──────── LISTED RECORDS ────────
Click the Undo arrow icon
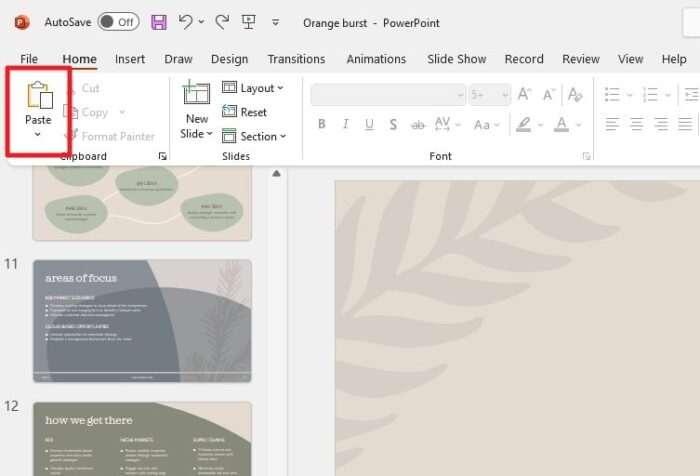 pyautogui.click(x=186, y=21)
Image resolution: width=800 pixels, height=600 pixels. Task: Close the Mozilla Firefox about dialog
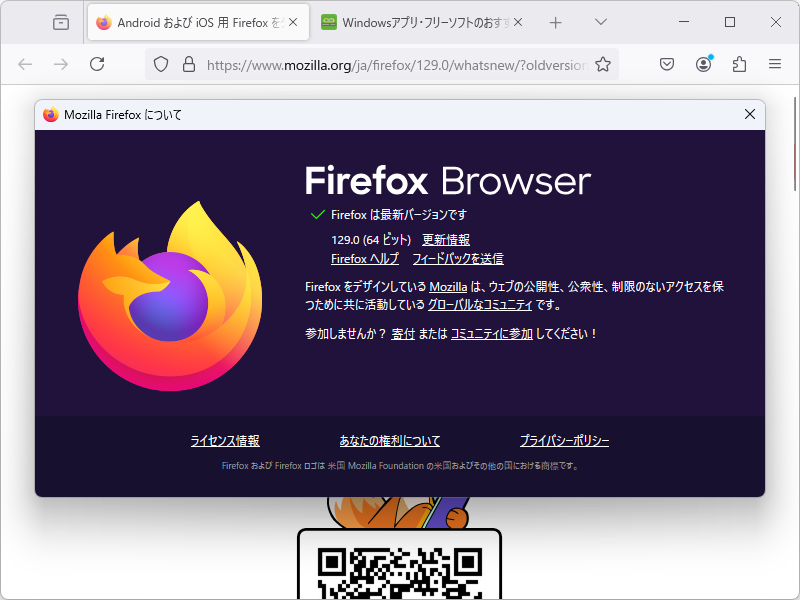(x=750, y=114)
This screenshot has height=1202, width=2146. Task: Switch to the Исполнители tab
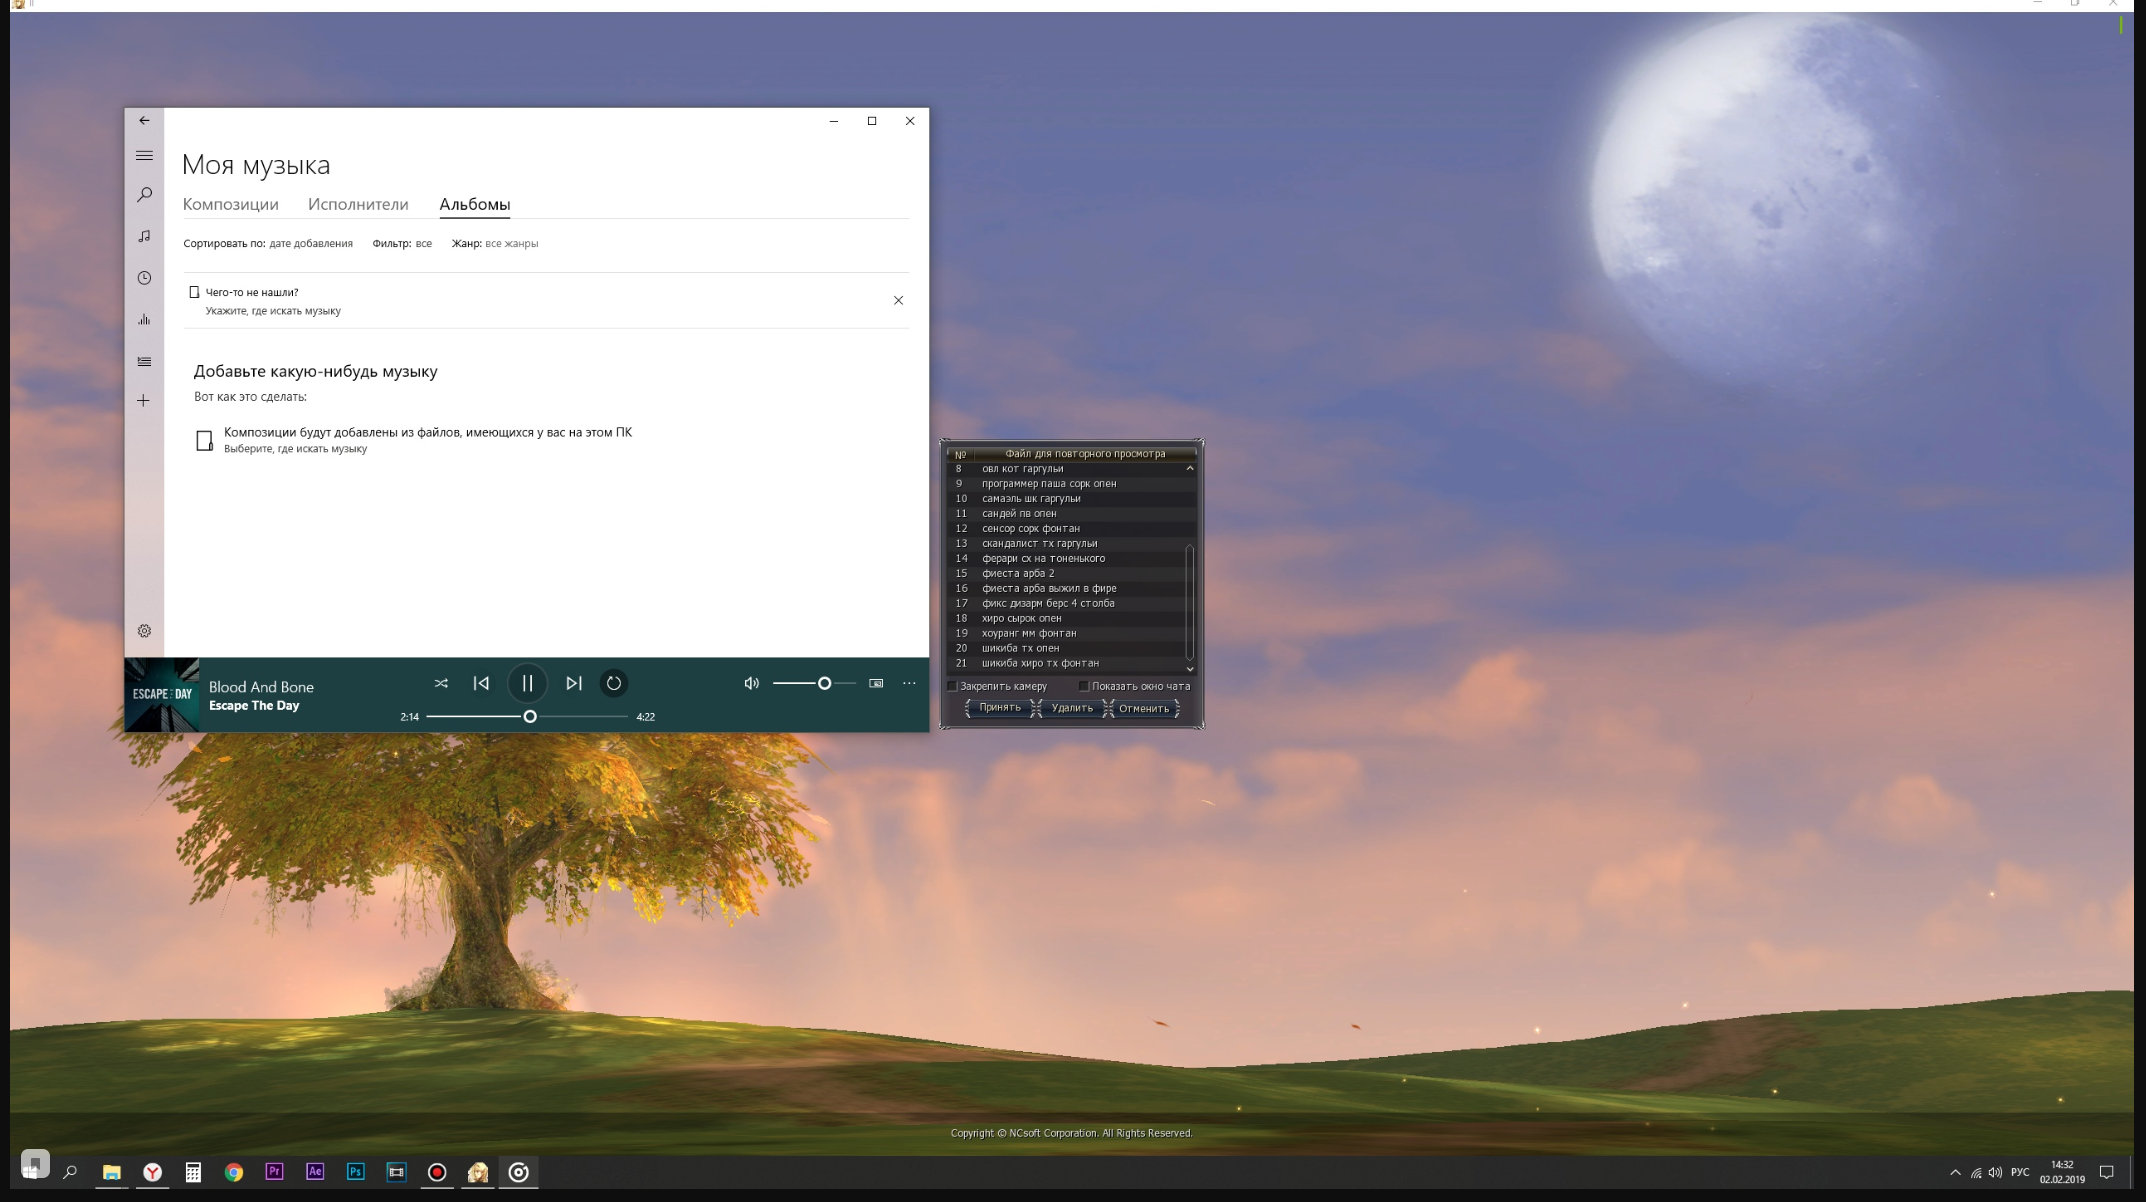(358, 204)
────────
> _SHORT TASK_
Rewrite the lines from the one containing "Image resolution: width=800" through the end of the items, inclusive, as a JSON list of strings with one string per line. Omit blank lines and leave the pictures out.

> _COMPLETED TASK_
[
  "Image resolution: width=800 pixels, height=600 pixels. Task: Close the Mozilla Firefox about dialog",
  "(x=750, y=114)",
  "This screenshot has height=1202, width=2146. Task: Switch to the Исполнители tab",
  "(358, 204)"
]